Create a data labeling project and export labels

Learn how to create and run data labeling projects to tag data in Azure Machine Learning. Use machine-learning-assisted data labeling, or human-in-the-loop labeling, to aid with the task.

Data labeling capabilities

Important

Data images must be available in an Azure blob datastore. (If you do not have an existing datastore, you may upload images during project creation.)

Azure Machine Learning data labeling is a central place to create, manage, and monitor labeling projects:

  • Coordinate data, labels, and team members to efficiently manage labeling tasks.
  • Tracks progress and maintains the queue of incomplete labeling tasks.
  • Start and stop the project and control the labeling progress.
  • Review the labeled data and export labeled in COCO format or as an Azure Machine Learning dataset.

Prerequisites

  • The data that you want to label, either in local files or in Azure blob storage.
  • The set of labels that you want to apply.
  • The instructions for labeling.
  • An Azure subscription. If you don't have an Azure subscription, create a free account before you begin.
  • A Machine Learning workspace. See Create an Azure Machine Learning workspace.

Create a data labeling project

Labeling projects are administered from Azure Machine Learning. You use the Labeling projects page to manage your projects.

If your data is already in Azure Blob storage, you should make it available as a datastore before you create the labeling project. For an example of using a datastore, see Tutorial: Create your first image classification labeling project.

To create a project, select Add project. Give the project an appropriate name and select Labeling task type. Project name cannot be reused, even if the project is deleted in future.

Labeling project creation wizard

  • Choose Image Classification Multi-class for projects when you want to apply only a single label from a set of labels to an image.
  • Choose Image Classification Multi-label for projects when you want to apply one or more labels from a set of labels to an image. For instance, a photo of a dog might be labeled with both dog and daytime.
  • Choose Object Identification (Bounding Box) for projects when you want to assign a label and a bounding box to each object within an image.
  • Choose Instance Segmentation (Polygon)(Preview) for projects when you want to assign a label and draw a polygon around each object within an image.

Important

Instance Segmentation (Polygon) is in public preview. The preview version is provided without a service level agreement, and it's not recommended for production workloads. Certain features might not be supported or might have constrained capabilities. For more information, see Supplemental Terms of Use for Microsoft Azure Previews.

Select Next when you're ready to continue.

Specify the data to label

If you already created a dataset that contains your data, select it from the Select an existing dataset drop-down list. Or, select Create a dataset to use an existing Azure datastore or to upload local files.

Note

A project cannot contain more than 500,000 images. If your dataset has more, only the first 500,000 images will be loaded.
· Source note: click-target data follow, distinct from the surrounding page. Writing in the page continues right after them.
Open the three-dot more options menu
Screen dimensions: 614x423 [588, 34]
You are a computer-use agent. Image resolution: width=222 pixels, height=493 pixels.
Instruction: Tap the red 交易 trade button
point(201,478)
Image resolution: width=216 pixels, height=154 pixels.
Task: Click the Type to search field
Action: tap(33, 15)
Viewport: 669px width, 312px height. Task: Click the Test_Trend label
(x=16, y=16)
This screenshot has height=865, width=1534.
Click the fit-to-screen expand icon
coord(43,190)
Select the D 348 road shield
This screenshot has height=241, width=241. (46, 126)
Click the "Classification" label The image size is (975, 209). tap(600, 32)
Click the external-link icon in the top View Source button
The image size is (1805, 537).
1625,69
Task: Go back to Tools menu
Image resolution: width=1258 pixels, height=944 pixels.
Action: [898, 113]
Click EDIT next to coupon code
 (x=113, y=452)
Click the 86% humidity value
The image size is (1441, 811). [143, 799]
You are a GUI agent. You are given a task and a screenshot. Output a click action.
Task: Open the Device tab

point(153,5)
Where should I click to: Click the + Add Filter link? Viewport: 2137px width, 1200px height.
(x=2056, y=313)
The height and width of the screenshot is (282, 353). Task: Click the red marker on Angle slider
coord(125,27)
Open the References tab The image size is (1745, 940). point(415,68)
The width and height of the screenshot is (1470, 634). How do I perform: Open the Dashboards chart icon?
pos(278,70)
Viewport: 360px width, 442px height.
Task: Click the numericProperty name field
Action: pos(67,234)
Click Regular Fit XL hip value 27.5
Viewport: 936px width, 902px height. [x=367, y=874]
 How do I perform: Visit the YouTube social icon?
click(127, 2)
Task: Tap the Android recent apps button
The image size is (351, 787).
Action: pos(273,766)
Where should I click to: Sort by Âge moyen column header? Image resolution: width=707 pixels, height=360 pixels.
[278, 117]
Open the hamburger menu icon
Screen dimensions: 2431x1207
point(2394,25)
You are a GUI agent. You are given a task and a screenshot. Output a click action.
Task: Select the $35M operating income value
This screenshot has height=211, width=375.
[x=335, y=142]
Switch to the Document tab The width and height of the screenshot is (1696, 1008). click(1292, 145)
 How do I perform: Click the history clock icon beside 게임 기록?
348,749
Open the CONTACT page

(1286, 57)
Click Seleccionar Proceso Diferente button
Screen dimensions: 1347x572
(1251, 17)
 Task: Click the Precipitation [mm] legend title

Create a dataset from an Azure datastore

In many cases, it's fine to just upload local files. But Azure Storage Explorer provides a faster and more robust way to transfer a large amount of data. We recommend Storage Explorer as the default way to move files.

To create a dataset from data that you've already stored in Azure Blob storage:

  1. Select Create a dataset > From datastore.
  2. Assign a Name to your dataset.
  3. Choose File as the Dataset type. Only file dataset types are supported.
  4. Select the datastore.
  5. If your data is in a subfolder within your blob storage, choose Browse to select the path.
    • Append "/**" to the path to include all the files in subfolders of the selected path.
    • Append "**/." to include all the data in the current container and its subfolders.
  6. Provide a description for your dataset.
  7. Select Next.
  8. Confirm the details. Select Back to modify the settings or Create to create the dataset.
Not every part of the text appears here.